- _Your assignment_:
Each entry, as given, must be output unchanged.

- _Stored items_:
====
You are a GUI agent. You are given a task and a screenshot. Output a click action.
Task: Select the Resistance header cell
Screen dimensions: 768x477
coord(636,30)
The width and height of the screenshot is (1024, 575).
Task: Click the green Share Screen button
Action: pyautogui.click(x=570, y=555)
====
- _Answer below_:
You are a GUI agent. You are given a task and a screenshot. Output a click action.
Task: Select the Resistance header cell
Screen dimensions: 768x477
coord(636,30)
The width and height of the screenshot is (1024, 575).
Task: Click the green Share Screen button
Action: pyautogui.click(x=570, y=555)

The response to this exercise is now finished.